Step 2 — Open Claude Code in each worktree
# Terminal 1
cd ../my-app-auth && claude
# Terminal 2
cd ../my-app-dashboard && claude
# Terminal 3
cd ../my-app-bugfix && claude
Step 3 — Assign tasks and let them run
Give each Claude Code session its task. You can stay in one terminal, check progress, steer, and come back to others. All three agents run independently with their own full context of the project.
Step 4 — Clean up when done
# After merging a branch, remove the worktree
git worktree remove ../my-app-auth
# List all active worktrees
git worktree list
Why This Works So Well with Claude Code
A normal Claude Code session has context about one working directory. It reads files, makes edits, runs commands, all scoped to that folder. Worktrees are just folders. Each session gets its own isolated environment with no awareness of what the other sessions are doing.
This matters because:
- No merge conflicts mid-task. Each agent works on its own branch.
- No context bleed. Session 1 working on auth does not pick up changes from session 2 working on the dashboard.
- Full parallelism. You are not waiting. All agents work simultaneously.
- Easy review. When each task is done, you get a clean branch and a clean diff.
A Real Workflow Example
Say you have three things to do today:
- Add OAuth login
- Build a new analytics dashboard
- Fix a timeout bug in your API
Without worktrees, these are sequential. You work on one, finish or pause, then start the next.
With worktrees and Claude Code, you set all three up in five minutes. You hand off each task to an agent with enough context, then you review output, test, and merge. Your role shifts from writing to steering and reviewing.
The three tasks that would take a full day become a focused few hours.
Tips
Use descriptive directory names. Name your worktree directories after the branch so you always know what is in each folder at a glance.
Keep a notes file per session. Drop a TASK.md in each worktree describing what the agent is working on. It helps Claude Code stay on track and helps you remember context when you return.
Do not share worktrees between sessions. One Claude Code session per worktree. Sharing a directory between two agents is asking for chaos.
Use git worktree list often. It gives you a clean overview of everything that is active, what branch it is on, and where it lives on disk.
Clean up after merging. Stale worktrees accumulate. Make it a habit to git worktree remove after you merge and delete the branch.
The Shift in How You Work
The real change is not speed, though you do move faster. The real change is that you stop being blocked. While one agent handles something deep and slow, you are reviewing, testing, or steering another. The bottleneck moves from writing and waiting to thinking and deciding.

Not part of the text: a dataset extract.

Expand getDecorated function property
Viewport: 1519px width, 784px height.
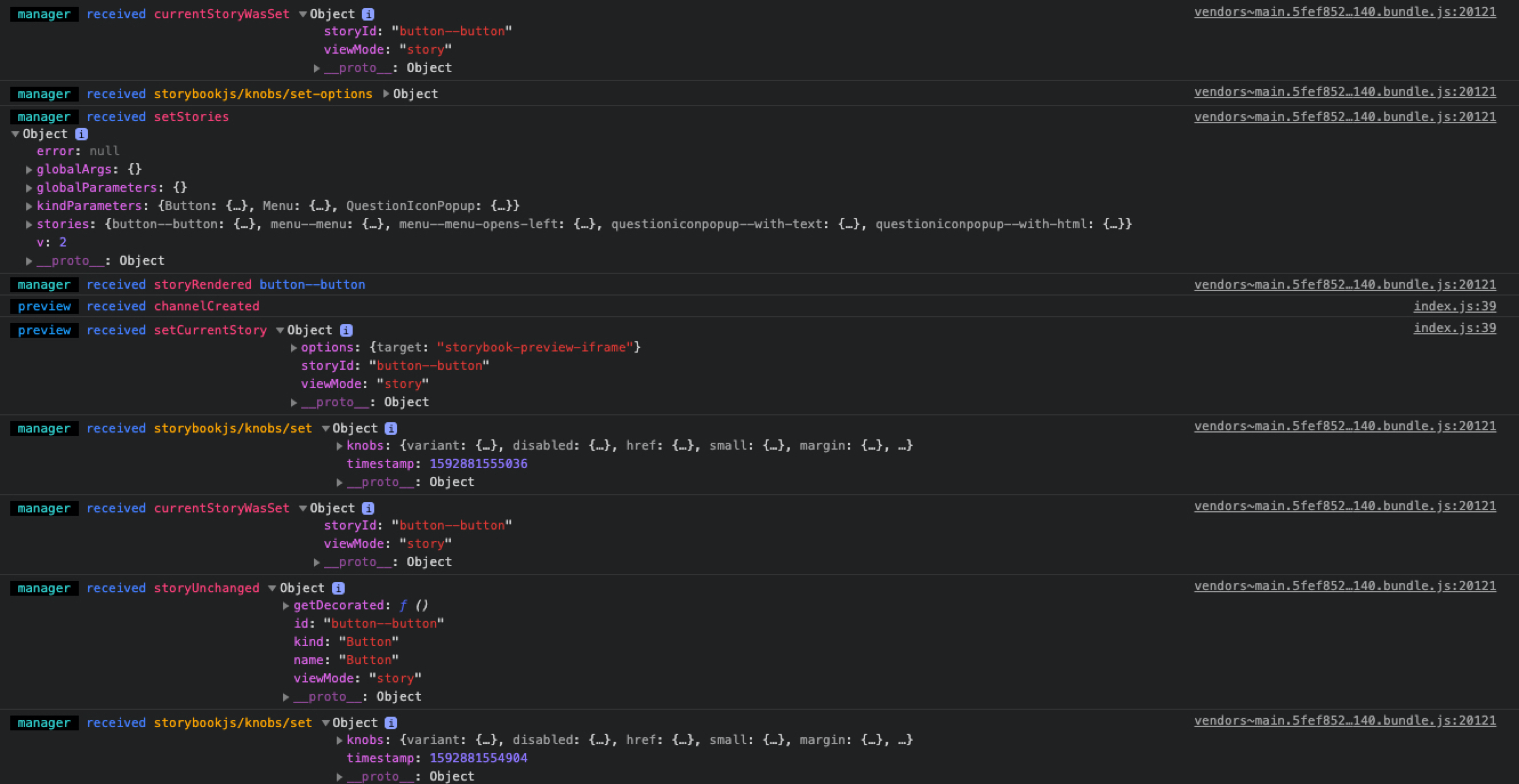(286, 605)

That is where you should be spending your time anyway.
Quick Reference
# Add a new worktree on a new branch
git worktree add <path> -b <branch-name>
# Add a worktree on an existing branch
git worktree add <path> <branch-name>
# List all worktrees
git worktree list
# Remove a worktree (after merging)
git worktree remove <path>
# Remove worktree references that no longer exist on disk
git worktree prune
If you have not tried this setup yet, the overhead is two minutes. The payoff starts immediately.